Par Dennis Schneider (texte)
Un atelier de carrosserie peut avoir ses halles pleines et paraître pourtant étrangement vide aux yeux d’un acheteur. Car le chiffre d’affaires ne dit pas tout. Encore faut-il savoir à qui il appartient réellement. À l’entreprise? À un assureur? À un gestionnaire de flotte? Ou à un constructeur susceptible de revoir ses agréments du jour au lendemain?
Une analyse venue des États-Unis montre à quel point la question est devenue sérieuse. Joe Hudson’s constitue toutefois une exception de taille: spécialisée dans la réparation après collision, cette chaîne américaine exploitait 258 sites, principalement dans le sud-est du pays. Elle a été entièrement reprise au début de 2026 par son concurrent Gerber Collision & Glass. Cette seule opération aurait faussé les statistiques; Focus Advisors l’a donc comptabilisée séparément.
Sans le rachat de Joe Hudson’s, les groupes de réparation observés n’ont ajouté que 81 sites à leurs réseaux au premier semestre 2026. Ils en avaient ouvert ou acquis plus de 200 durant la même période en 2025, et plus de 300 en 2024. Les grandes chaînes ont levé le pied. À l’inverse, les plateformes plus modestes, souvent soutenues par des investisseurs financiers, ont progressé cinq à sept fois plus rapidement.
L’analyse a été réalisée par Focus Advisors, une société américaine spécialisée dans les opérations dites de M&A sur le marché de la réparation automobile.

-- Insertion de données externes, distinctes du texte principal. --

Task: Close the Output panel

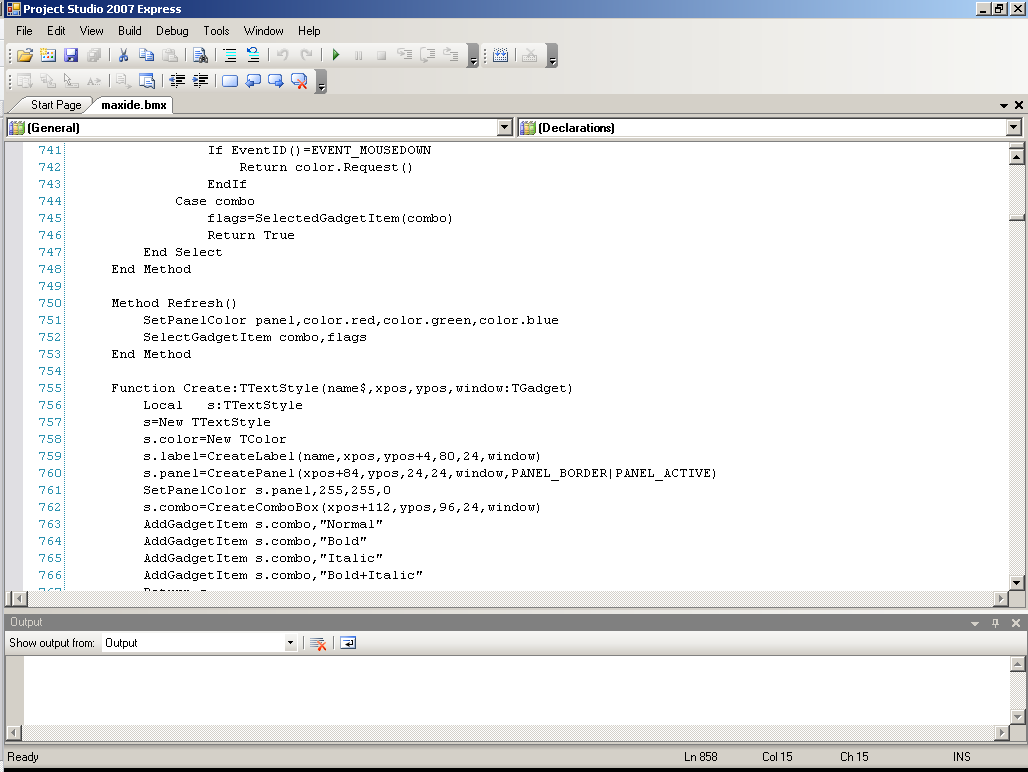Action: (x=1016, y=623)
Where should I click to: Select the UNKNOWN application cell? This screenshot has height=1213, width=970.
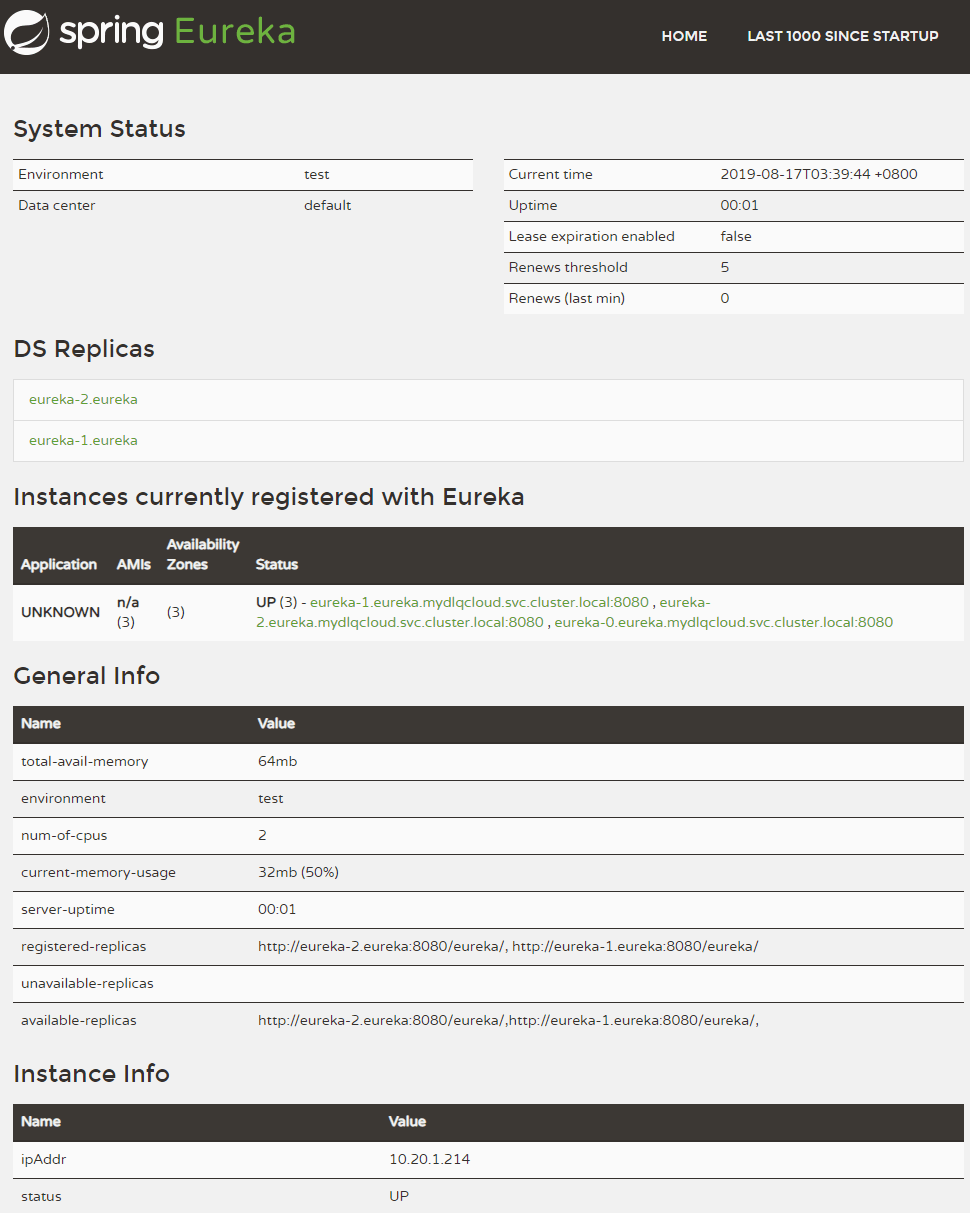coord(60,612)
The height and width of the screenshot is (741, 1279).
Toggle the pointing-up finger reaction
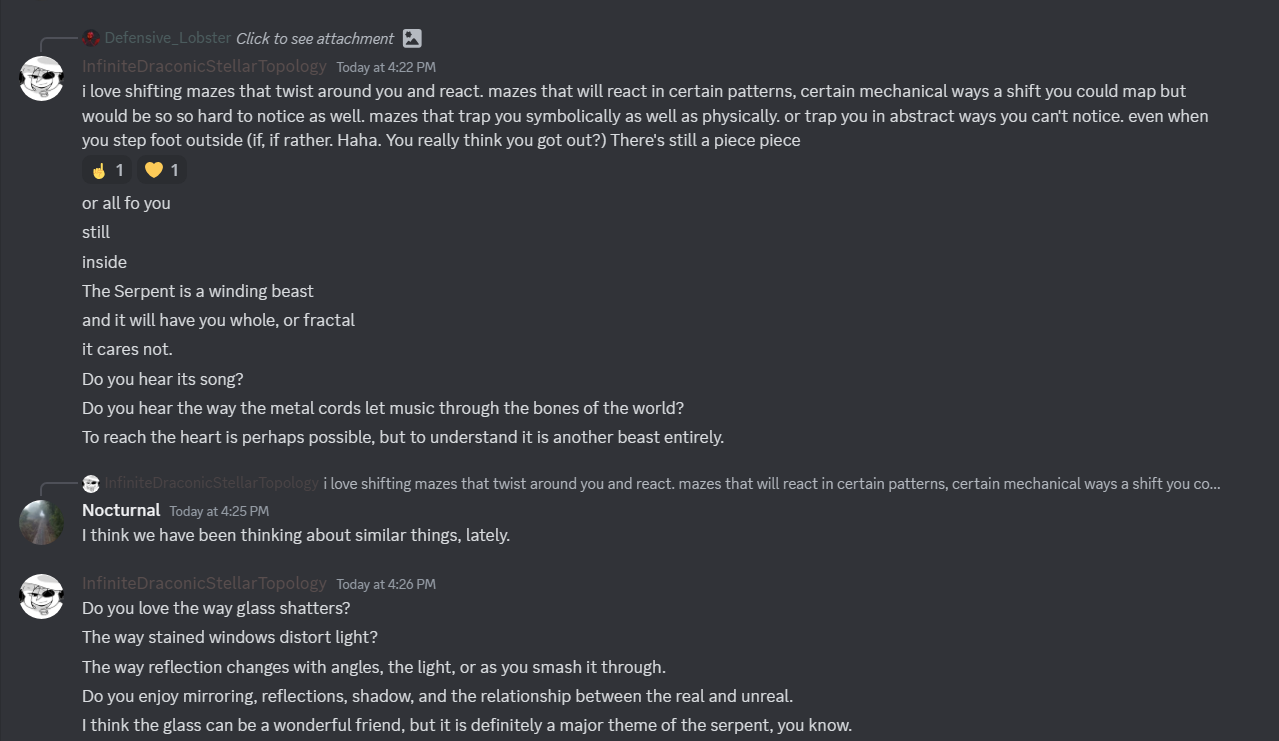pyautogui.click(x=107, y=170)
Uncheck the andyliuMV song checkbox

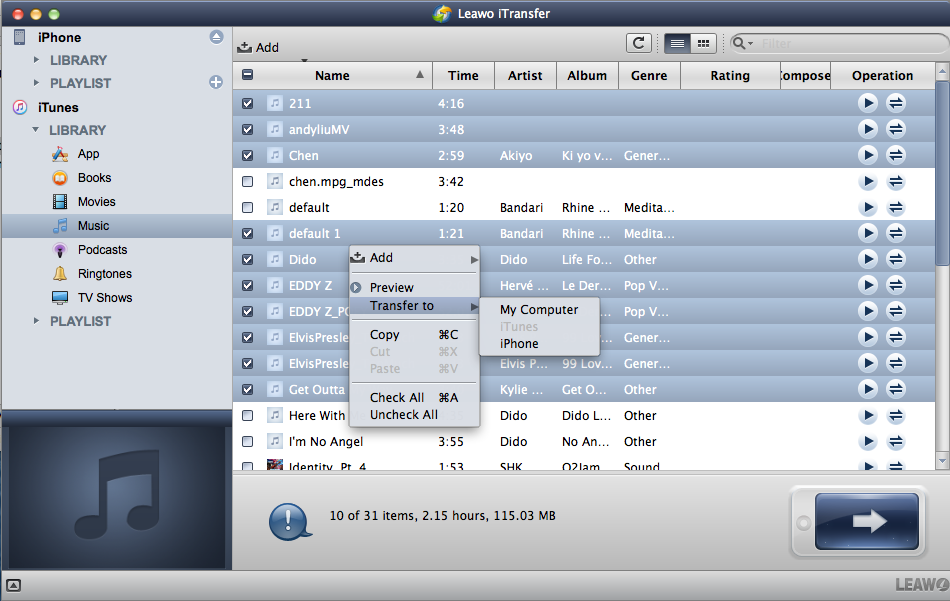[248, 129]
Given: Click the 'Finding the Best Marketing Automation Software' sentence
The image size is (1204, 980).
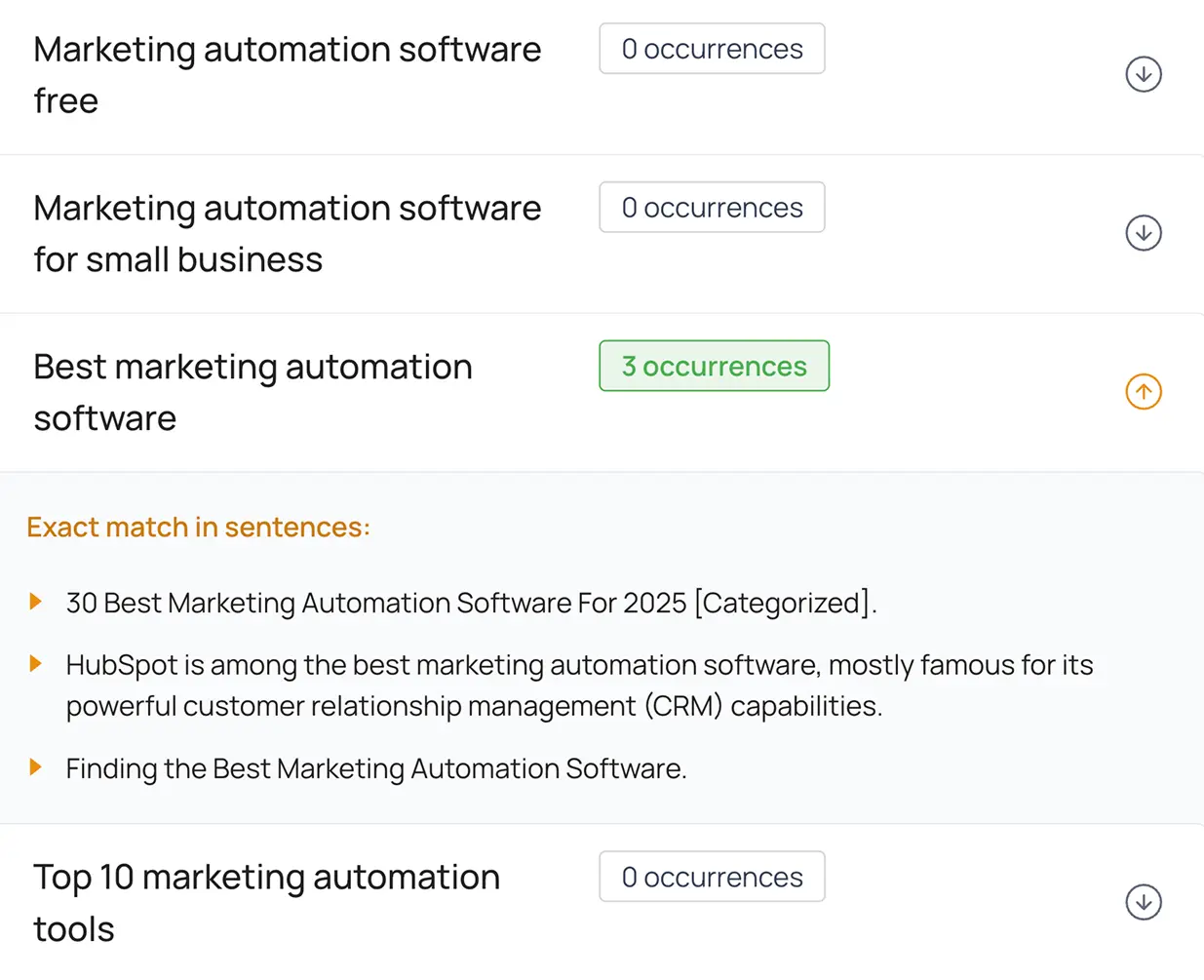Looking at the screenshot, I should pos(375,768).
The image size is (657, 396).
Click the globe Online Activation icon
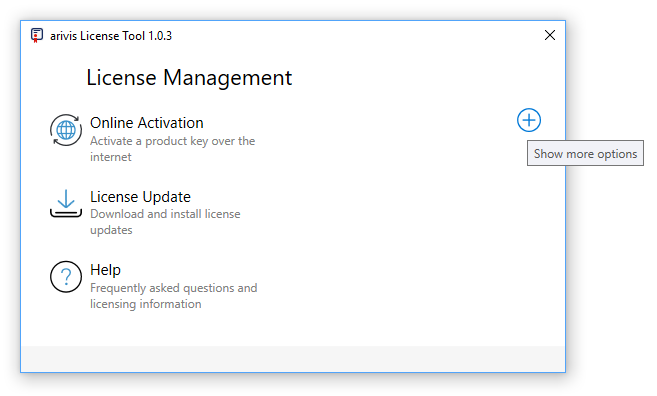coord(66,130)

L’acronyme signifie «Mergers and Acquisitions», autrement dit les fusions, acquisitions et ventes d’entreprises. Focus Advisors accompagne notamment les propriétaires de carrosseries et de réseaux de réparation dans l’évaluation de leur société, la recherche d’un acquéreur et la réalisation de la transaction.
Un constat tiré de cette activité de conseil mérite une attention particulière. Selon Focus Advisors, les partenariats avec les assureurs et la répartition régionale des sinistres orientés influencent désormais directement le prix proposé. Même le chiffre d’affaires de certains ateliers agréés par Tesla ferait l’objet d’une décote, les acheteurs n’étant plus convaincus que l’agrément sera maintenu dans la durée. Ces observations proviennent toutefois d’une entreprise qui participe elle-même à ces transactions et en tire ses revenus. Il ne s’agit donc pas d’une étude sectorielle indépendante.
Impossible d’en déduire mécaniquement une décote applicable aux carrosseries suisses. Les données publiques sur les ventes d’entreprises du secteur et les prix pratiqués font défaut. Mais la dépendance à l’égard des sinistres orientés par les assureurs est, elle, bien réelle. Chez Zurich, le recours à son propre réseau de réparateurs est intégré par défaut à l’assurance automobile. Allianz encourage de son côté le choix d’un atelier partenaire au moyen de rabais sur les primes ou d’une franchise réduite.
Appartenir à un réseau n’équivaut pas à céder son entreprise. Mais cette appartenance peut déterminer combien de véhicules franchissent chaque semaine la porte de l’atelier. C’est à la fois sa force et son piège. Une part élevée de sinistres orientés garantit une charge de travail prévisible. Qu’un assureur retire l’atelier de son réseau ou redistribue ses mandats, et cette belle prévisibilité peut rapidement se transformer en courant d’air.
Vendre ou reprendre une carrosserie suisse exige donc de regarder au-delà du chiffre d’affaires. Quelle marge contributive chaque donneur d’ordre génère-t-il? Dans quelle mesure l’entreprise dépend-elle d’un seul assureur, importateur ou gestionnaire de flotte? Les agréments, les personnes clés et les relations commerciales survivront-ils au changement de propriétaire? Et quels investissements faudra-t-il consentir pour les installations de peinture, les équipements d’étalonnage, les postes de travail haute tension ou le bâtiment?
L’acquéreur n’achète pas simplement une cabine de peinture avec sa clientèle en prime. Il achète la probabilité que cette clientèle soit encore là demain. Et c’est désormais cette probabilité qui fait le prix.